Tricky Woo – Album Reissues: 1997-1999
Considering the fact that among other musical tangents, I spent a good amount of time stuffed into sweaty spaces absorbing the garage revival of the late ‘90s/early ‘00s, it seems strange I somehow missed Tricky Woo. Blindspots I suppose, as growing up in Michigan only to exit for NY post-college it was the Detroit/NYC shadow that loomed large for me. This year, though, the Montreal band is issuing their trilogy of albums on LP for Blow The Fuse. Finding a headspace in the more battered end of the garage spectrum, the band would eschew the garage-blues anchor that often came in tow with many of the prominent climbers around the time. Instead, the Woo took from the Blue Cheer volume-eater school of slinging and The MC5’s unbridled eruption, then combined them with the barely strapped careen of The Mummies/Headcoats brand of chaos.

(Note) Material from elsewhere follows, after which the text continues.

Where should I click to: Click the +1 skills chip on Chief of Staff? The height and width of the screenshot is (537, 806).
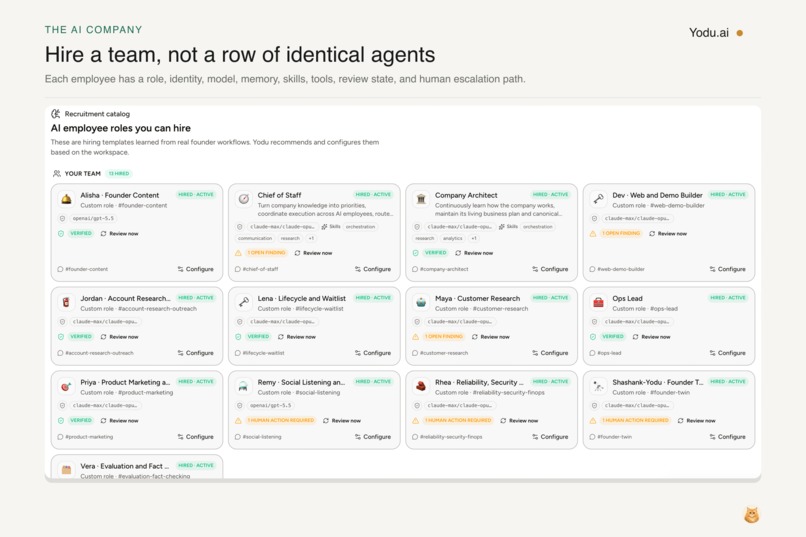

Like a more maniacal Mooney Suzuki, a more frayed Cato Salsa, the band sneered their way through a debut that’s flush with rock’s full rot. Here the band’s debut record has been given back its original “meat slicin’” album cover that was scrapped by SSG as too weird at the time. The debut finds them at their rawest, slipping the punk spirit into the mortar that would make their foundation. Their sound would thicken into an oil-slicked evil, bacon-wrapped in exhaust fumes for their second record. The influence of Rocket From The Crypt crept in heavier and they would take the tumultuousness of the debut and harden it through tectonic pressure on The Enemy is Real. The band hardly takes a breath on the record, pushing their frantic energy to the forefront on songs that barely make it out of the speakers before they burn to a crisp on reentry.
The trilogy concludes with the band’s pinnacle, ’99’s Sometimes I Cry. The band finally slows (just a bit) to let their sound expand into a full blossom black heart of garage on their most acclaimed record. It’s a razor-throated, caffeinated depth charge that explodes corroded color all over the speakers. The impulses that cropped up on the first two albums seem to coalesce here. The pedal glued to the floor, the dial turned until it cracks, the band creates an album that’s a visceral embodiment of doing donuts on the neighbors’ lawn at 3AM. The label is also releasing a documentary about the band that will see light later in the year. In the meantime, this trifecta of sweat should tide you over — a bruised and battered reminder that Montreal spawned a potent contender to the garage crown as any as the aughts sun was breaking on the horizon. If you missed ‘em the first time or miss them in your life, now’s a good time to catch up.